The reason was Mugabe has, in his 37-year-old checkered rule, destroyed the country’s health delivery system such that together with his family, they no longer visit local institutions even for such illnesses as flu.

It is on record that the First Lady Grace Mugabe took her daughter Bona’s son to Singapore for a six-week review. And how could Mugabe then be appointed to that lofty position?

 If the dethroning of Mugabe by WHO is anything to go by, then Zimbabweans are vindicated. Indeed, much has been said about Mugabe’s legacy. What will it look like? Can the next generation of Zimbabweans hold it in high regard as a benchmark for good governance?

Zimbabweans look at the late former South African President Nelson Mandela as an African icon, and ask themselves: Does Mugabe match up to that?

Mandela left office after one term because he felt South Africans should not be burdened by rulers with overweening personal ambitions and wives who are even worse. Are they really indispensable, as they claim?

Clearly, Mugabe has destroyed the country’s economy over 37 years to high levels of unemployment and destruction of the health delivery system, coupled with a poor human rights record in his quest to remain in power.

Through poor governance, corruption and abuse of authority, Mugabe turned the country’s clean, healthy and beautiful cities into filthy bazaars, in addition to the destruction of almost all State enterprises, destruction of our road system, decimation of our food chain, allowing corruption to run riot among cronies in the name of indigenisation, travelling abroad several times a year with a retinue several times bigger than delegations from thriving countries — all at State’s expense, while his people are starving in the rural areas.

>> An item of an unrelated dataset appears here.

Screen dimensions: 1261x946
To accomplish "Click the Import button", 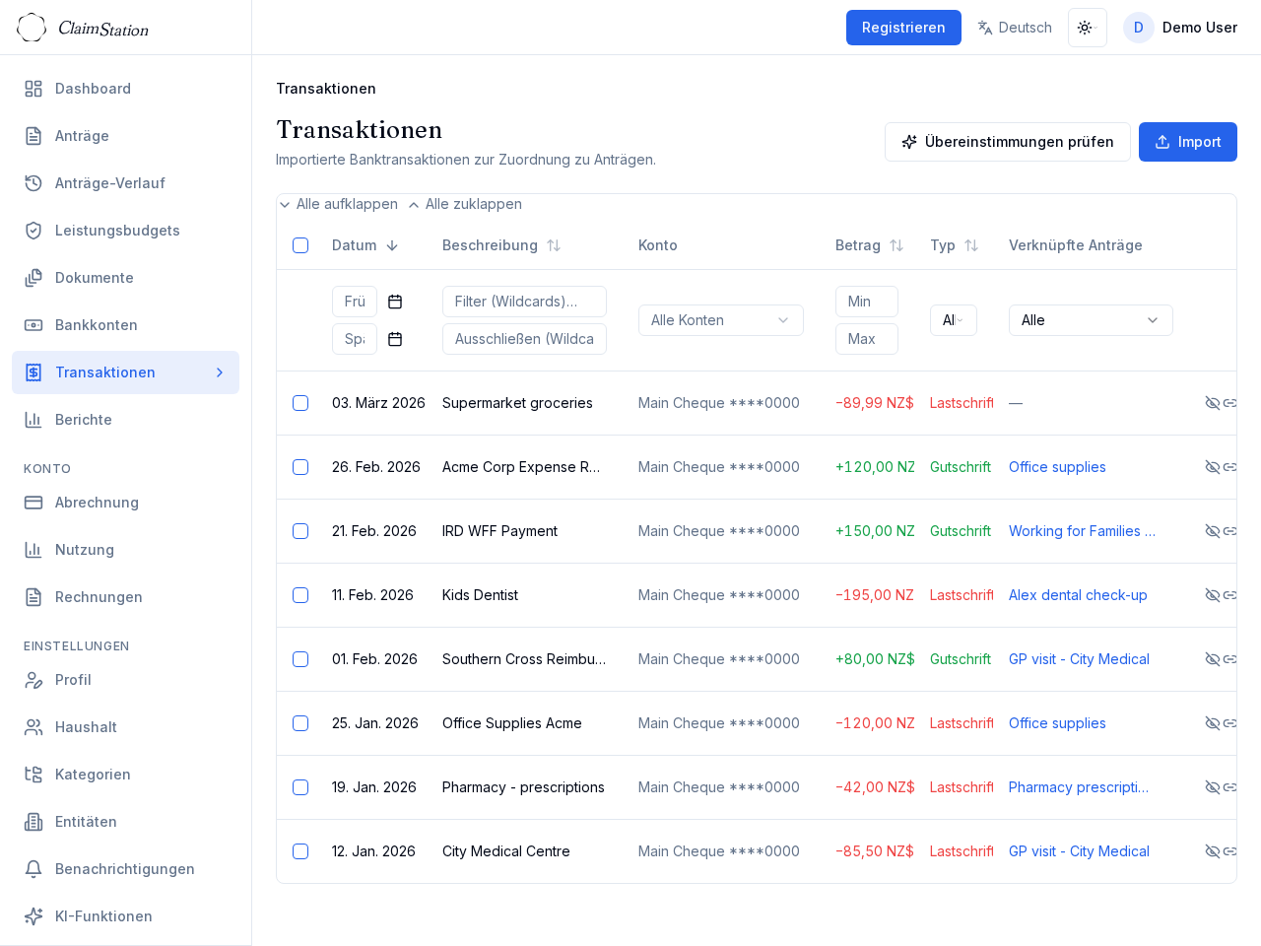I will (x=1187, y=142).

With a legacy like that, who would want to be associated with such a character? And so we wondered what WHO really wanted to portray about Zimbabwe.

Perhaps they realised the world needed to turn its attention to the suffering Zimbabweans by appointing Mugabe as goodwill ambassador. The sad reality, though, is that they will not wriggle out without bruises as well.

Citizens should understand that Mugabe, who never misses an opportunity to attend international summits, has over the years, through his actions, de-branded product Zimbabwe.

Who in their right senses would need a brand ambassador without good will as a goodwill ambassador? We know that bureaucrats would want to blame the media on this and their failure to understand that Mugabe’s continued stay in office will not do any favour to the country.

We wish to remind Mugabe that it is his tainted history of bad governance that resulted in his new Foreign minister Walter Mzembi losing the United Nations World Tourism Organisation secretary-general’s post.

As goodwill ambassador, Mugabe was expected to deliver goodwill or promote WHO ideals and put Zimbabwe on the world map, but he squandered the chance due to his tainted history of bad governance.

Zimbabweans should seize this opportunity to banish him to his Zvimba rural home, come the 2018 elections.